▶ _EXERCISE_
Print the lines of the listing that follows, from the line containing "The height and width of the screenshot is (700, 2576). In" up to and including the line containing "coordinates (778, 184).", with nothing changed.

▶ _EXCERPTED RECORDS_
· · ·

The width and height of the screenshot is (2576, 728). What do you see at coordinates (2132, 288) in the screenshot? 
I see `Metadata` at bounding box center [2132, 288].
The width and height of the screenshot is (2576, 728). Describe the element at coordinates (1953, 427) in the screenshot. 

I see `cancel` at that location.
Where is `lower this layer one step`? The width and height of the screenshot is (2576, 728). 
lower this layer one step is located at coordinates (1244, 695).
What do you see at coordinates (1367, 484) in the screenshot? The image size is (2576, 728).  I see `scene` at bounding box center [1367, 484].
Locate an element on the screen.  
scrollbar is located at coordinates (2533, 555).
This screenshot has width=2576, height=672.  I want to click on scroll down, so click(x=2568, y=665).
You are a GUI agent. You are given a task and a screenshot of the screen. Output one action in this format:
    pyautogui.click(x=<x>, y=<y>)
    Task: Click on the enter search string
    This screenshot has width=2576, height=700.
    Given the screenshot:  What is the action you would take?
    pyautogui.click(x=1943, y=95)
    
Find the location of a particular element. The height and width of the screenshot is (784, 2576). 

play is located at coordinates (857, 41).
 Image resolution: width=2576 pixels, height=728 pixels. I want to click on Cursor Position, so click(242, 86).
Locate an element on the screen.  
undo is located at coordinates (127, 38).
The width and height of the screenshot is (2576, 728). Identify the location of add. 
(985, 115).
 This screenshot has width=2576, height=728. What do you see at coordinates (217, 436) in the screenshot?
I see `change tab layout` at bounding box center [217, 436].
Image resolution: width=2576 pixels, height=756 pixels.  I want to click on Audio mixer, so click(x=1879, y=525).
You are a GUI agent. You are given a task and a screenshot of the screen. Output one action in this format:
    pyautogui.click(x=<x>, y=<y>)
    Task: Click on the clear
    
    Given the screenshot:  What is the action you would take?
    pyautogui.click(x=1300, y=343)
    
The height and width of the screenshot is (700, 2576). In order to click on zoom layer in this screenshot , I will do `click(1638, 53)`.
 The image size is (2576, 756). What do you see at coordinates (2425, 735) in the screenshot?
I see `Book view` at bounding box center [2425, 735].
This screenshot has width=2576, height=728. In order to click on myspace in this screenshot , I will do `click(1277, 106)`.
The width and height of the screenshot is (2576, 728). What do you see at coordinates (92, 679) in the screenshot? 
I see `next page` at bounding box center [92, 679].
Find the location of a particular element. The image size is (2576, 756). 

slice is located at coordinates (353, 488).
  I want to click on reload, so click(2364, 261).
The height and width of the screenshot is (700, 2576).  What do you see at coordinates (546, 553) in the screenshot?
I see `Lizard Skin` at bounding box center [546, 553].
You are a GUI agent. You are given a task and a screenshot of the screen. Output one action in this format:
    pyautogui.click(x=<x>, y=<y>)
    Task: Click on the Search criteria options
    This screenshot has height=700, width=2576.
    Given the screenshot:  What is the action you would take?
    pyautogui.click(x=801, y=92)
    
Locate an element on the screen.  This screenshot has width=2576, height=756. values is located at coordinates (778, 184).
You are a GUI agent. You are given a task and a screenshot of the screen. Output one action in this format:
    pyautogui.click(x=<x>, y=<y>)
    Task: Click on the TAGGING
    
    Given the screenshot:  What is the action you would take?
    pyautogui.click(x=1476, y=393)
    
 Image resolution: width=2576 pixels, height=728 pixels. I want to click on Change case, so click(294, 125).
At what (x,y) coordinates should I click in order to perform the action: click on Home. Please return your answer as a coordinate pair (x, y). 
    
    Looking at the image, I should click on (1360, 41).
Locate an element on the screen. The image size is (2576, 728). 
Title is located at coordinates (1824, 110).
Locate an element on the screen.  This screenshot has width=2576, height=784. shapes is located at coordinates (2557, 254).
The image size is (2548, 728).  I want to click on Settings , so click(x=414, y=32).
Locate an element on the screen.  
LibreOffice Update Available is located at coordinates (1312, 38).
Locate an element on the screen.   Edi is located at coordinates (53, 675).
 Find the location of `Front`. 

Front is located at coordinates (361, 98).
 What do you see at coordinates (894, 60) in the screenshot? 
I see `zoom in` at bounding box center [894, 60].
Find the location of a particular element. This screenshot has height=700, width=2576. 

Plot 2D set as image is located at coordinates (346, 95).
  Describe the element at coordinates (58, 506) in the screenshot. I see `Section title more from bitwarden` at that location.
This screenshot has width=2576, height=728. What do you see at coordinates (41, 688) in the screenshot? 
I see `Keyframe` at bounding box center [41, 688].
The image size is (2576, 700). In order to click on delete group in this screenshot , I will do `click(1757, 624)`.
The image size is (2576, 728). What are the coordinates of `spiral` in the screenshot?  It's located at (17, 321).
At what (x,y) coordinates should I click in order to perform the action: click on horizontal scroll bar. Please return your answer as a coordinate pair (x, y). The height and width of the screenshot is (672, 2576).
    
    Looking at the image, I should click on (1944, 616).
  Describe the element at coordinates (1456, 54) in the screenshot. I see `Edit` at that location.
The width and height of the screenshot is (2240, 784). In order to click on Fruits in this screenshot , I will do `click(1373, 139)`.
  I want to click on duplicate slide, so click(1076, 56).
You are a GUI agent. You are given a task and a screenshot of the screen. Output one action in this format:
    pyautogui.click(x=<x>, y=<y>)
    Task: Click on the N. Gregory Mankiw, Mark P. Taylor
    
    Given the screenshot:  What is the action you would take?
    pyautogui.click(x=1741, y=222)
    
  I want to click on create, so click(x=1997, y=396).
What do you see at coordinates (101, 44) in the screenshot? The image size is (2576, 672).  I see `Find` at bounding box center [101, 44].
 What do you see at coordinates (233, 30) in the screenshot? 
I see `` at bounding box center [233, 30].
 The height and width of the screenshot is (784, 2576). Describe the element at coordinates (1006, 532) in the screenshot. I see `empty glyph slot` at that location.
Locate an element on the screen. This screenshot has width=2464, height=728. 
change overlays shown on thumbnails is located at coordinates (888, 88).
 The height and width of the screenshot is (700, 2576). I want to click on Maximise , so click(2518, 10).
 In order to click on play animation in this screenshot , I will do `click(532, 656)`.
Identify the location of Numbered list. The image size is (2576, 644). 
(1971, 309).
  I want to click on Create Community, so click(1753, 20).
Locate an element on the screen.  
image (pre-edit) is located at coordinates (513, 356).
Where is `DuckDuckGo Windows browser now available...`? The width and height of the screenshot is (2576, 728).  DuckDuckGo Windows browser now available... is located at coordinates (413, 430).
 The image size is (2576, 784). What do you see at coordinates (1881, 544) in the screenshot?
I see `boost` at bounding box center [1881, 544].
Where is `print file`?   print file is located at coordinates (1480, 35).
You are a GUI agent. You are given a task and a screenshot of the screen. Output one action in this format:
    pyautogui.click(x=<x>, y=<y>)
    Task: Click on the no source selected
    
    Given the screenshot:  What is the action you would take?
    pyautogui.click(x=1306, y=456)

· · ·

▶ _EXERCISE ANSWER_
The height and width of the screenshot is (700, 2576). In order to click on zoom layer in this screenshot , I will do `click(1638, 53)`.
 The image size is (2576, 756). What do you see at coordinates (2425, 735) in the screenshot?
I see `Book view` at bounding box center [2425, 735].
This screenshot has width=2576, height=728. In order to click on myspace in this screenshot , I will do `click(1277, 106)`.
The width and height of the screenshot is (2576, 728). What do you see at coordinates (92, 679) in the screenshot? 
I see `next page` at bounding box center [92, 679].
Find the location of a particular element. The image size is (2576, 756). 

slice is located at coordinates (353, 488).
  I want to click on reload, so click(2364, 261).
The height and width of the screenshot is (700, 2576).  What do you see at coordinates (546, 553) in the screenshot?
I see `Lizard Skin` at bounding box center [546, 553].
You are a GUI agent. You are given a task and a screenshot of the screen. Output one action in this format:
    pyautogui.click(x=<x>, y=<y>)
    Task: Click on the Search criteria options
    This screenshot has height=700, width=2576.
    Given the screenshot:  What is the action you would take?
    pyautogui.click(x=801, y=92)
    
Locate an element on the screen.  This screenshot has width=2576, height=756. values is located at coordinates (778, 184).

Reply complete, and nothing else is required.